Quindi se negli ultimi anni, come tutti sappiamo, abbiamo assistito a mutazioni socio-economiche causate dalla crisi (che qualche interrogativo dovrebbero suscitarci circa la bontà o meno di un modello di sviluppo basato su un capitalismo finanziario globalizzato), negli ultimi 20 anni abbiamo contemporaneamente assistito ad una trasformazione della società dovuta sostanzialmente all'espansione rapidissima delle reti della conoscenza e delle reti tecnologiche. Queste hanno fatto sì che nascessero tantissime nuove tipologie di lavoro che, almeno in Italia e secondo il mio parere, sono state spesso e volentieri snobbate o quantomeno mal governate (e qui faccio un po’ di sana autocritica dicendo che noi del Pd dovremmo forse badare più a riconoscere, snellire e promuovere a livello normativo queste nuove forme di lavoro anziché concentrarci troppo sulle modifiche all’articolo 18).

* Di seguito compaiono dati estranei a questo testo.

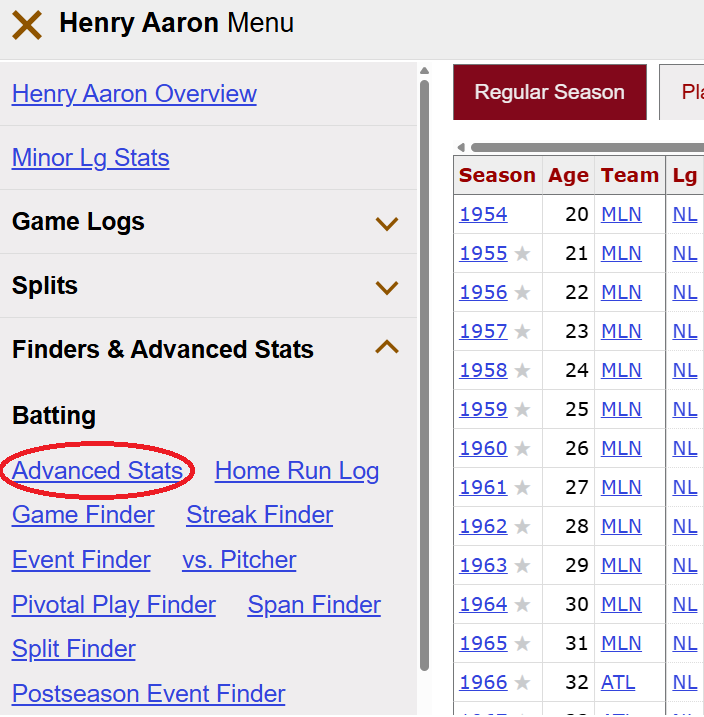Click the star beside 1964 season
This screenshot has width=704, height=717.
pos(522,605)
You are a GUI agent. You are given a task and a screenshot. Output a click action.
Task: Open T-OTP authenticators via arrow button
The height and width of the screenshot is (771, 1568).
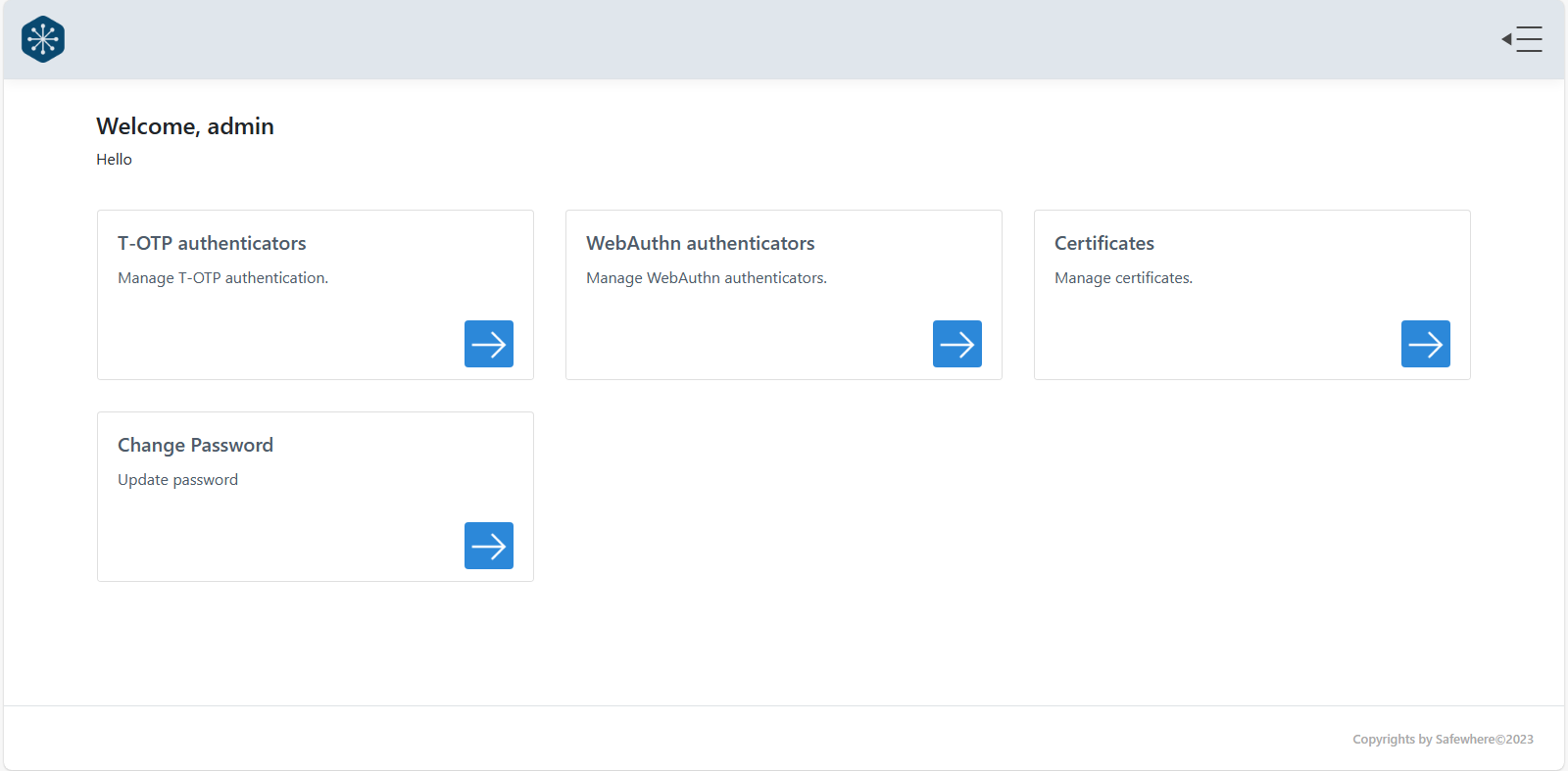(488, 344)
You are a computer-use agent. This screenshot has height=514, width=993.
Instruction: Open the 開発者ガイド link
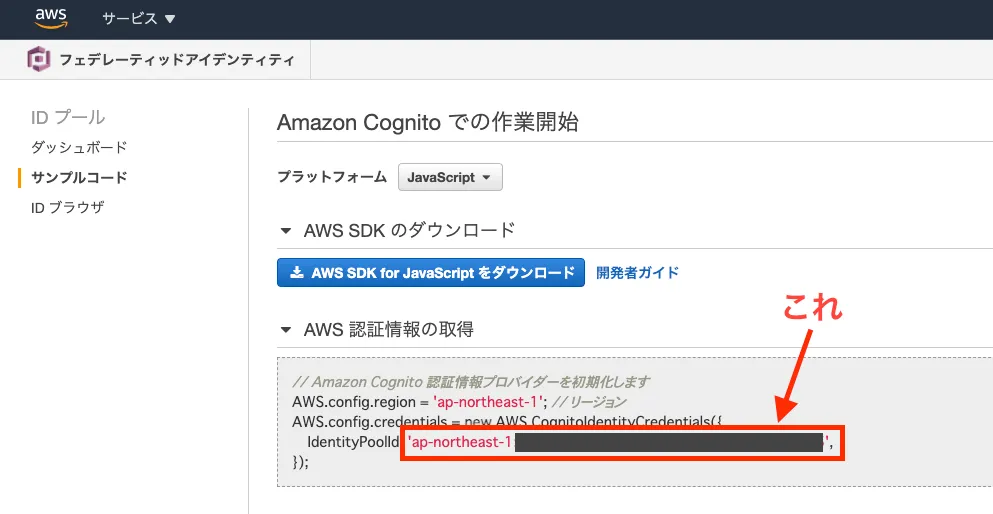pyautogui.click(x=637, y=272)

Quello che di nuovo però sta succedendo nel mondo del lavoro è una nuova organizzazione e soprattutto un nuovo approccio mentale anche al lavoro legato alla “vecchia economia” che consiste non più nell'attesa o nella ricerca di un lavoro ma spesso nella creazione autonoma di nuovo lavoro.

Nel 2005 un ragazzo di San Francisco decise, per la prima volta, di affittare il suo posto di lavoro ad altri che avevano la sua stessa passione: nacque così il coworking. Abbiamo alcuni importanti esempi di successo anche molto vicino a noi, a Torino:

TOOLBOX si basa prevalentemente su progetti legati alla “new economy” e ha sede in una vecchia fabbrica di alluminio che è diventata uno spazio in cui convivono 150 persone che condividono strumenti, idee, progetti e clienti.
FABLAB che riprende invece il concetto del coworking calzato sulla vecchia economia e in particolare sul mondo dell'artigianato.

In questi posti, spesso, anche progetti complessi hanno la possibilità di giungere in porto perché a fianco a te ci sono persone con competenze diverse ma complementari alle tue e che condividono il tuo stesso stile di vita. Il coworking non è infatti solo una maniera di avere un ufficio affittando una scrivania, ma è condividere il tuo lavoro con persone che hanno la tua stessa visione del mondo, condividono la tua voglia di cambiarlo e condividono la tua voglia imprenditoriale.

Lo dico strizzando l’occhio al M5S che da sempre è sensibile al tema e con il quale solo adesso scopriamo di poter dialogare costruttivamente: se ci pensate bene, tale tipo di approccio innovativo al lavoro deriva dalle logiche della rete: gli individui abituati a lavorare in rete hanno una mentalità più collaborativa. La cultura della rete è un modello che parla di apertura, collaborazione, partecipazione e questa cosa si riflette anche nel modo di lavorare che adotta il concetto di condivisione come imperativo per reinventare il lavoro che non c'è più. Modo di lavorare che si sposa, come abbiamo detto, anche con l’azienda tradizionale perché ne moltiplica i contatti, le relazioni e di conseguenza anche le relazioni di tipo progettuale e produttivo.

Quindi, in ultima analisi, non si cerca più un posto di lavoro in senso stretto: quando parliamo di "posto di lavoro" ci riferiamo a un posto fisico in cui recarsi tutti i giorni e rincasare tutti i giorni. I nostri concittadini astigiani, in questo momento, non cercano un “posto di lavoro”: cercano un “lavoro” e, a fronte di quello, cercano un posto in cui stare per lavorare. E’ una questione di scelta che rende secondario il “posto di lavoro” rispetto al “lavoro” stesso. Io mi auguro che noi del Pd, nel concedere al lavoratore astigiano questa possibilità di scegliere dove svolgere il suo mestiere, possiamo manifestare la stessa sensibilità che abbiamo quando vorremmo concedere al lavoratore italiano la possibilità di scegliere se usufruire mensilmente della sua quota di TFR.

Per quel che mi riguarda, quindi, l’Assessore alle attività produttive e al lavoro ha la mia piena fiducia ed esortazione nel tentare di individuare, attrezzare e promuovere, nella nostra città, uno spazio in cui valorizzare questa nuova concezione del lavoro che traduce in termini nuovi quelle che un tempo erano la saggezza, la forza e la bellezza e che noi oggi attualizzeremmo con l’intuizione, la tecnologia e il design.